Sieve the self raising flour, bicarbonate of soda, baking powder and the cardamom powder  thrice.
Mix in the butter and mix well with the flour evenly.
Now add the water little by little and make a soft dough.
The dough should be shiny and soft without cracks.
Make small goose-berry sized balls.
Do not press hardly the dough and do not give pressure to make the balls.
Heat the oil on low-medium fire.
Fry the balls ten at a time.
When the balls become golden brown evenly on all the sides, take them away and keep them on a kitchen towel.
Now mix the sugar in the water, pour it in a pan and heat it on medium fire.

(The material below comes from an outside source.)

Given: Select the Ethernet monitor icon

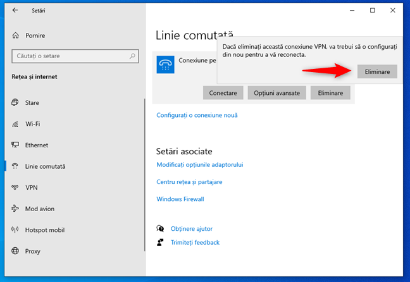Looking at the screenshot, I should 15,145.
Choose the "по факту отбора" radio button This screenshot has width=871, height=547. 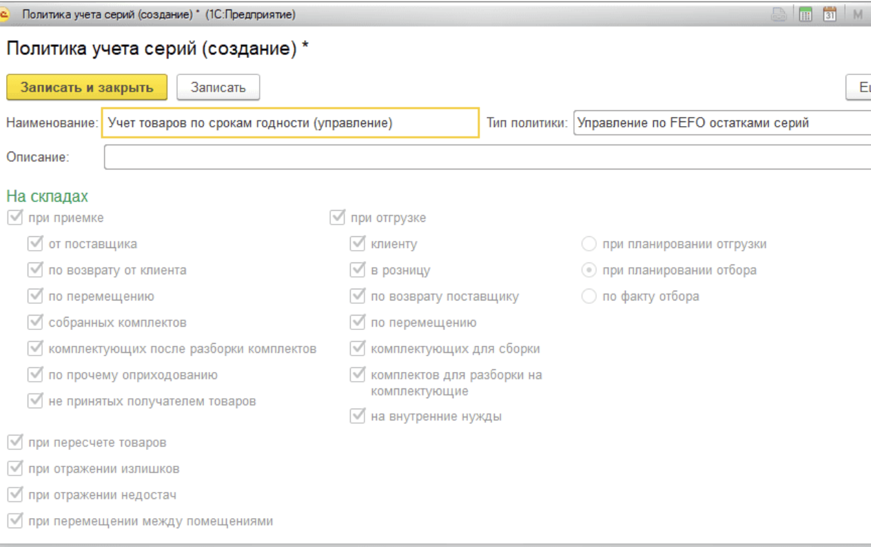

When the syrup starts simmering, put in all the balls with the saffron..
Allow the balls to cook for 15 to 20 minutes.
Now the delicious Gulab Jamoons is ready to serve!
When you fry the balls, the Gulab Jamoons should become double in size.
Then when the jamoons are boiling in sugar syrup, again they must become double in size.
This is the correct method to follow. 

PS:  Plain flour can be used instead of self raising flour.